The Chester Ravens asked for a one-year leave of absence after the 2001-02 season leaving the league at 9 teams for 2002-03.

The Oxford Blues requested a one-year leave of absence for 2003-04, and the Chester Ravens withdrew from the league, leaving it with eight teams.

In 2004-05, the return of the renamed Oxford team as the Cumberland County Blues raised the number of teams to nine.

In 2005-06, the Cape Breton Alpines moved from Sydney to become the Whitney Pier Molson Canadians. Along with the entry of the new Bay Ducks franchise, the league was back to ten teams.

The 2006-07 season saw the Whitney Pier team take a leave of absence to leave the league at nine teams. The league also opted to change its name to the NSJHL, omitting the Jr. 'B' designation.

It was felt that the Jr. 'B' label gave the impression of it being a second-rate level of hockey or an inferior product. The East and West Divisions were renamed to become the Sid Rowe Division (East) and the Fred Fox Division (West).

Whitney Pier returned as the Cape Breton Molson Canadians for the 2007-08 season playing out of Dominion, raising the league to ten teams once again. The Pictou County Subways changed their name to the Pictou County Scotians.

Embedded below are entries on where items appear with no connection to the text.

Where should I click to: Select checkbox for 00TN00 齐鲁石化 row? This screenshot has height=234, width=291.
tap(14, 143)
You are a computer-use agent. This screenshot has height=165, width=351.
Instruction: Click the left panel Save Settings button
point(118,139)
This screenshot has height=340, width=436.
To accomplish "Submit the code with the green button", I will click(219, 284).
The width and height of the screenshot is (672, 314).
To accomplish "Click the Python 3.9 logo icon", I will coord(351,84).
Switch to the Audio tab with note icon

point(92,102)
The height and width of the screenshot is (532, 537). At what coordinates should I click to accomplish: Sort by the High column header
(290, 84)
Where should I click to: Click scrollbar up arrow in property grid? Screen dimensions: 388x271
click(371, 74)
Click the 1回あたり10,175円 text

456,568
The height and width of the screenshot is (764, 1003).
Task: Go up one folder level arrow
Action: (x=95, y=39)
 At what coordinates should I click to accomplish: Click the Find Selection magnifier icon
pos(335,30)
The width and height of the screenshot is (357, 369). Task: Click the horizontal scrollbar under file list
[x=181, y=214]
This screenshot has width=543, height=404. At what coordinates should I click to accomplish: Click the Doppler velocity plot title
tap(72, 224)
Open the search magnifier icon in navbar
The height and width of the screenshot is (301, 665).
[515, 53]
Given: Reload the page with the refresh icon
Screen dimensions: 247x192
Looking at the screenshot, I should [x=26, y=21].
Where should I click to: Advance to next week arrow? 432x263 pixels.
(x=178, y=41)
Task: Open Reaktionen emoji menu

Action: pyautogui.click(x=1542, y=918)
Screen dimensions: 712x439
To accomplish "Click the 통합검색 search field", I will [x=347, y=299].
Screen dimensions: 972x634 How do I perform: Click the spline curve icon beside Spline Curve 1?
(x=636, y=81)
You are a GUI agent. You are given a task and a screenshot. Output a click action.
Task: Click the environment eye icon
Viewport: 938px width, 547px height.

The 2008-09 season saw the East Hants Penguins take a leave of absence, dropping the league to nine teams. The Cumberland County Blues were moved from the Sid Rowe Division to the Fred Fox Division, and the Cape Breton team moved their home games from Dominion to Glace Bay.

The 2009-10 season saw the return of the East Hants Penguins, raising the number of teams back to ten. The Cumberland County Blues shifted back to the Sid Rowe Division.

The NSJHL has come a long way since the early days and has never been stronger or healthier. The future has never looked so promising.